# Attempt to make double dovetails and cornerpost



## motownmartin (29 Oct 2007)

After spending loads of money setting up my workshop, I thought it was about time I attempted to make some snazzy little joints.

After watching the instructional DVD, I thought I would attempt a Double Dovetail with a cornerpost :shock: well, they make it look so easy on the DVD, they don't show you how to do this one so I have to make it up as I go along :? 
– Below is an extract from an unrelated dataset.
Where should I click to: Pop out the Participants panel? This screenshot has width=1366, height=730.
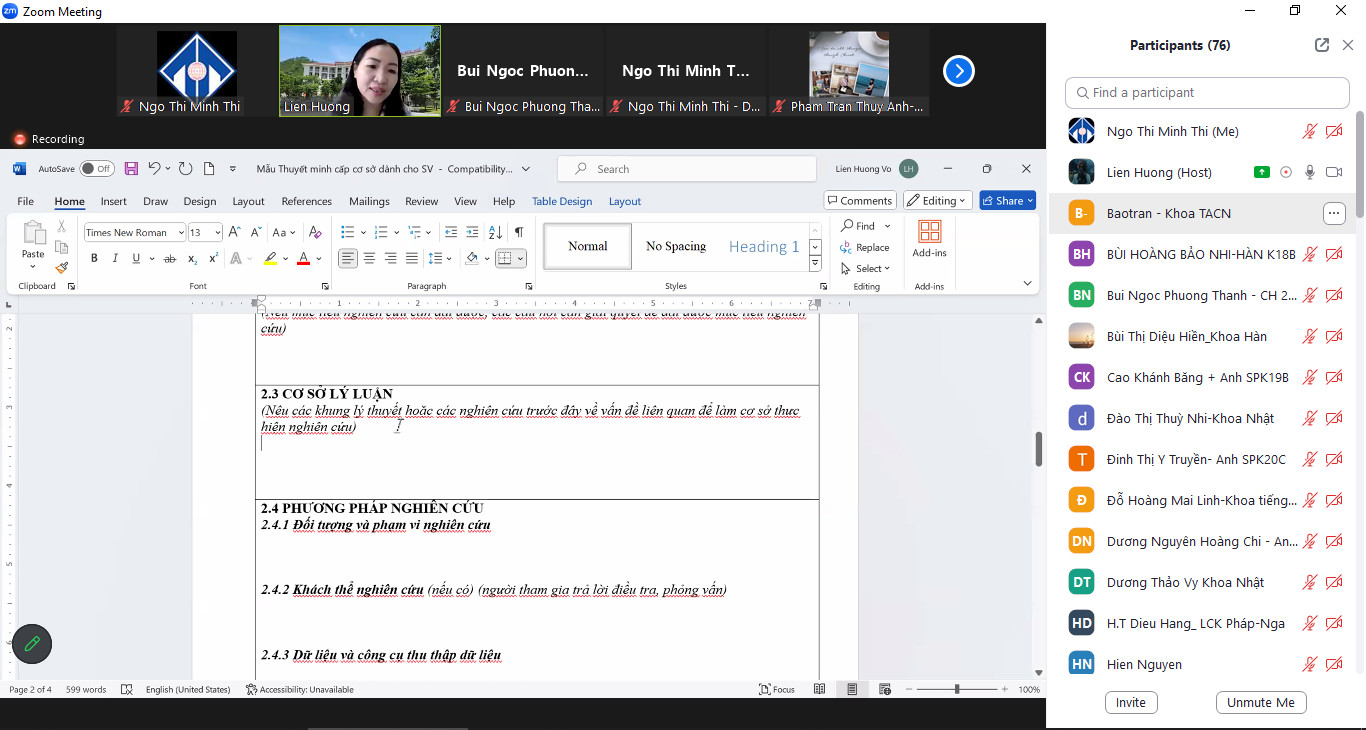click(1322, 45)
This is the joint I want to do







Ooooooooerrrrrrrrr

I shall post some more in a bit, just going to sort out some WIP pics


----------



## Fecn (29 Oct 2007)

Ooooh.. I like those. Can't wait to see how you do them.


----------



## motownmartin (29 Oct 2007)

I need 2 contrasting woods, Black Walnut and Maple would be perfect but beggars can't be choosers so Sapele and Ash will have to do, besides,I have some under my bench.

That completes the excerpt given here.